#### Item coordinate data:
:::::
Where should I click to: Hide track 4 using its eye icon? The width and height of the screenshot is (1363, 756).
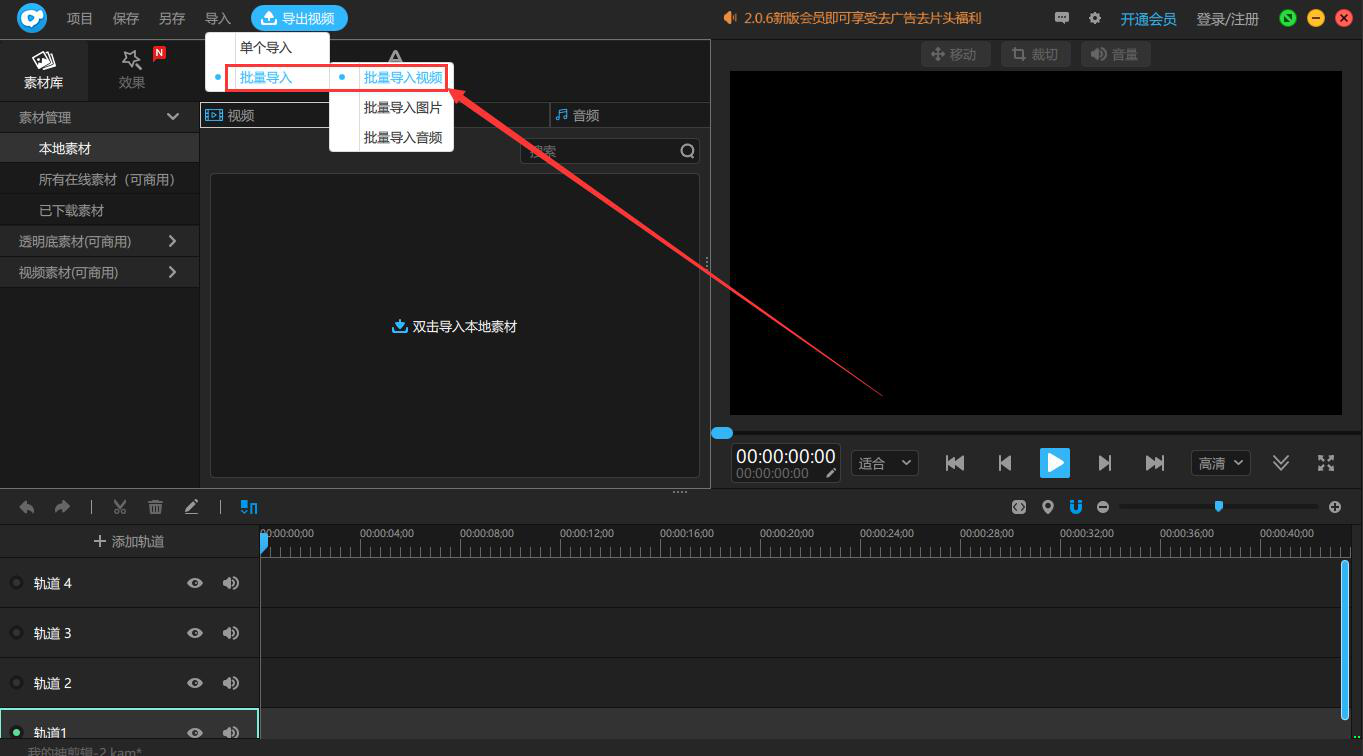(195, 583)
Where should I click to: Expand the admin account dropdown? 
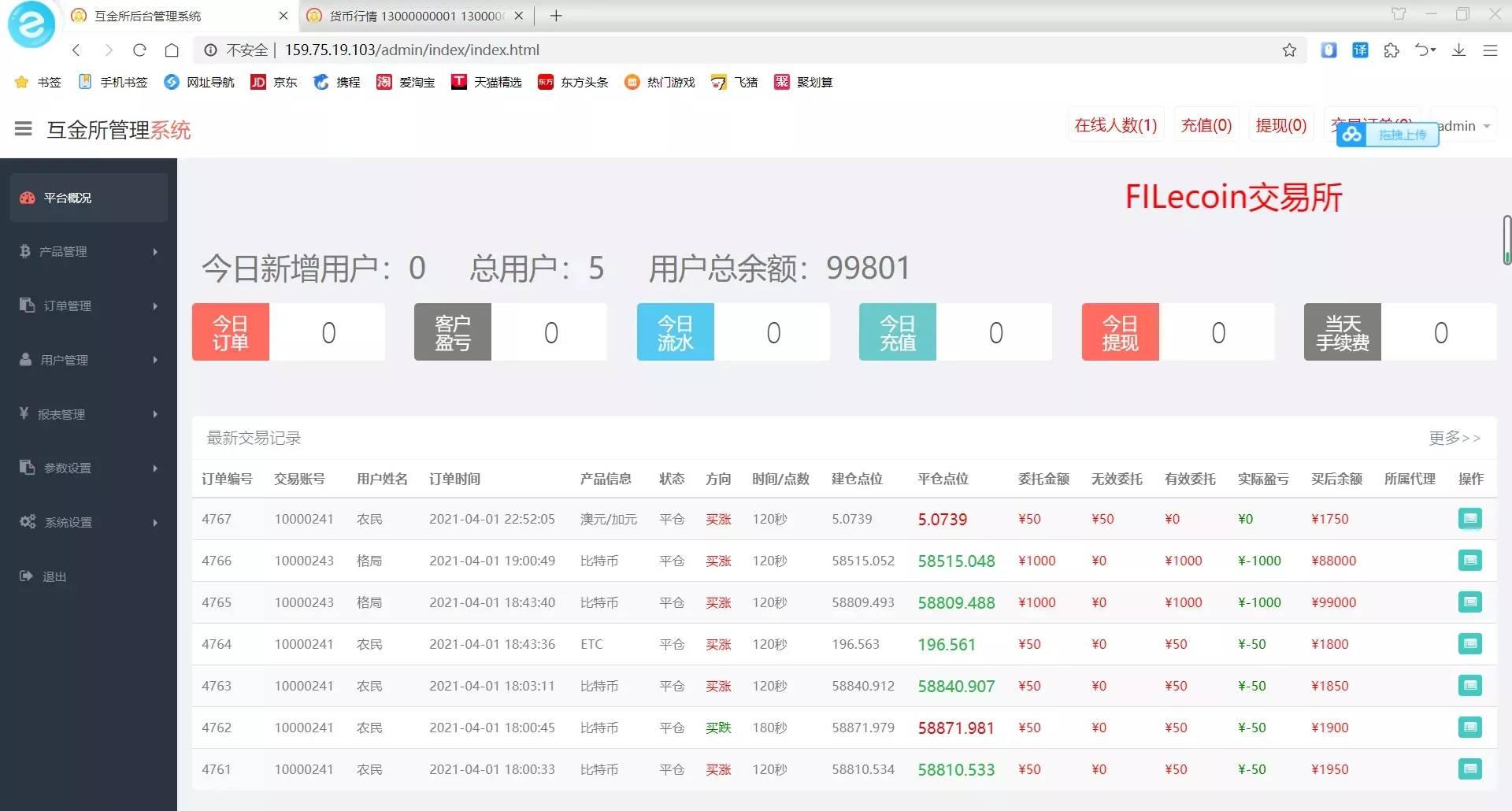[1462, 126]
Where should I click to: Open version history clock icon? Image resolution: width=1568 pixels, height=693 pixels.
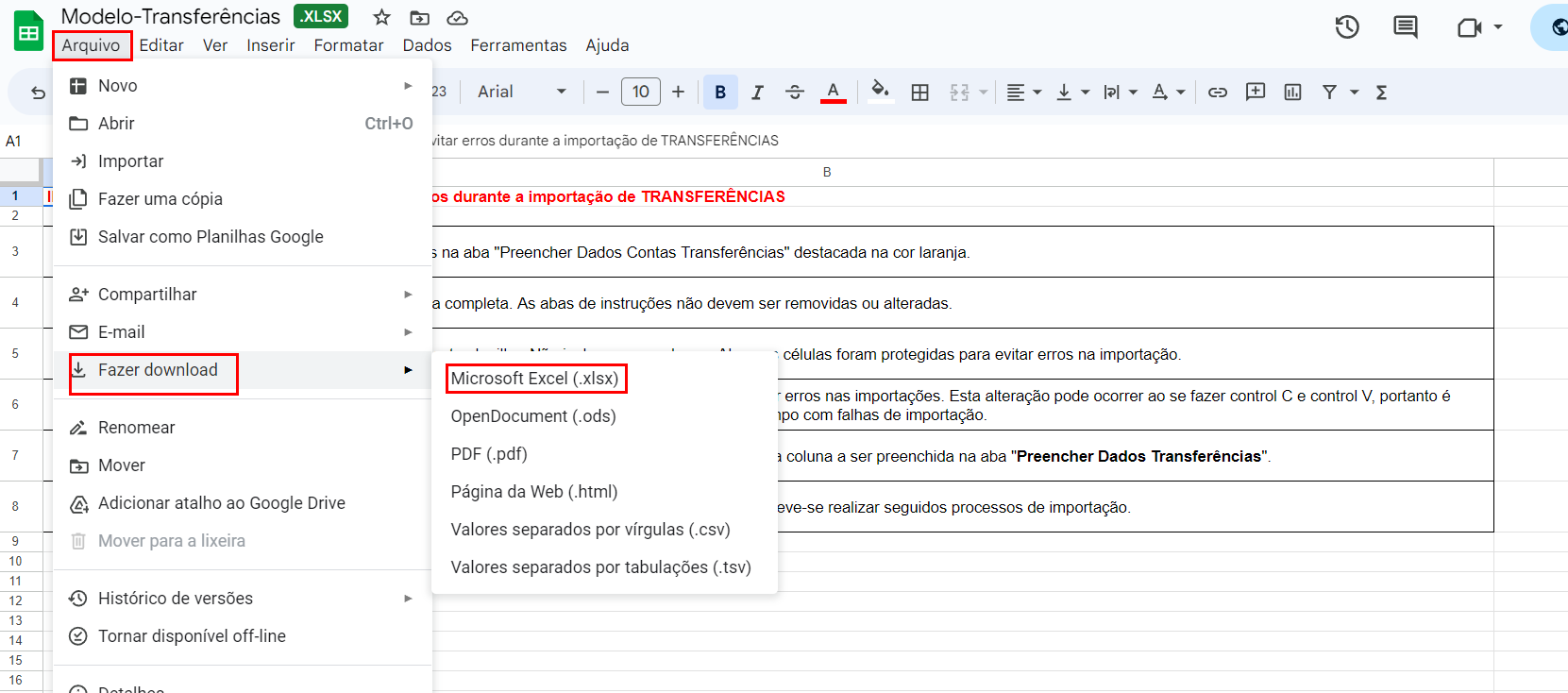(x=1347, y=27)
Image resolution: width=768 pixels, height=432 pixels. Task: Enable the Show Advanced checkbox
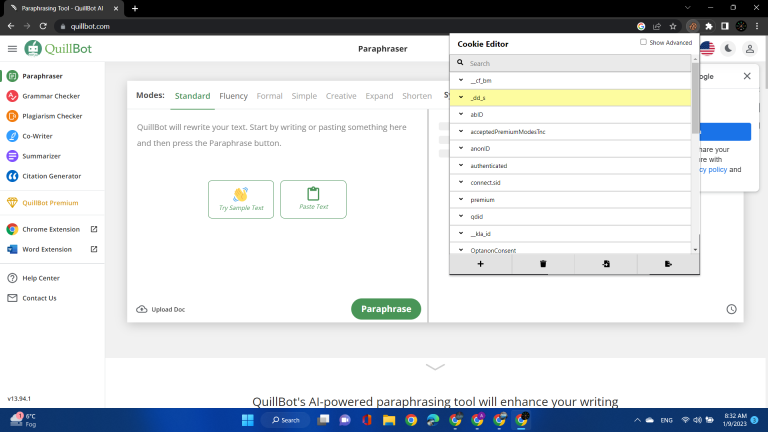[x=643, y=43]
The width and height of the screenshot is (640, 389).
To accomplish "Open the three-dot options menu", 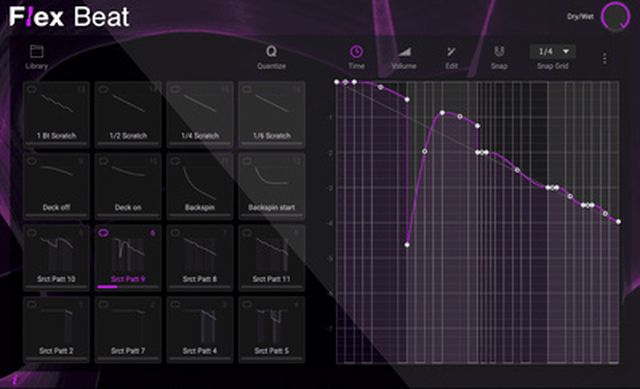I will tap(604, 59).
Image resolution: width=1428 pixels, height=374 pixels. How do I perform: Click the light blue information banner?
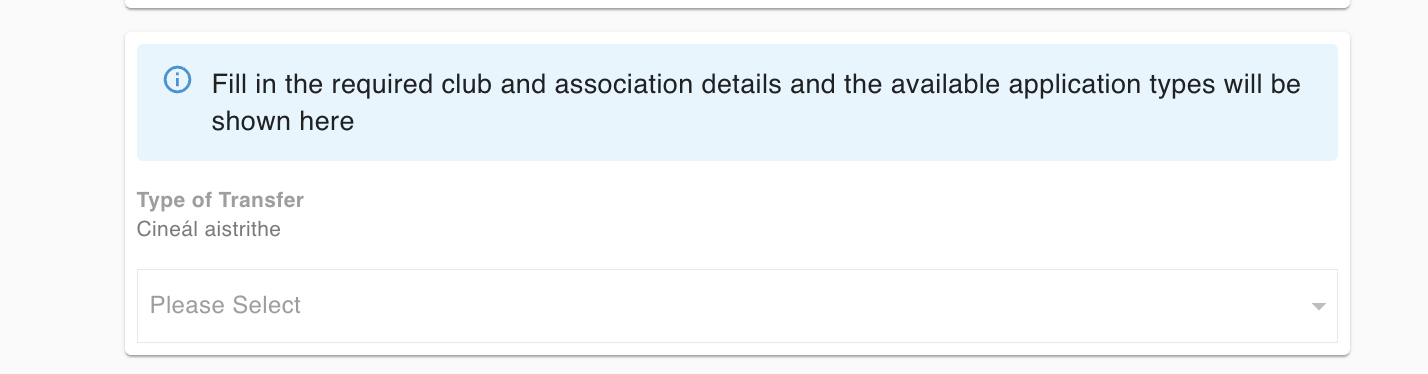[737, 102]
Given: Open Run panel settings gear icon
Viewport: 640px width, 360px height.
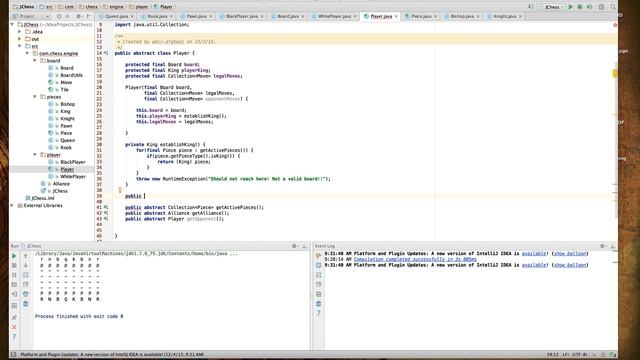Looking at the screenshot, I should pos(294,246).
:::::
#### To do:
Retype everything from the line containing "Image resolution: width=1428" down to the end of the rows, leaving the pictures out.

#### Output for this task:
Image resolution: width=1428 pixels, height=374 pixels. How do I perform: Click the light blue information banner?
[737, 102]
Given: Open Run panel settings gear icon
Viewport: 640px width, 360px height.
Looking at the screenshot, I should pos(294,246).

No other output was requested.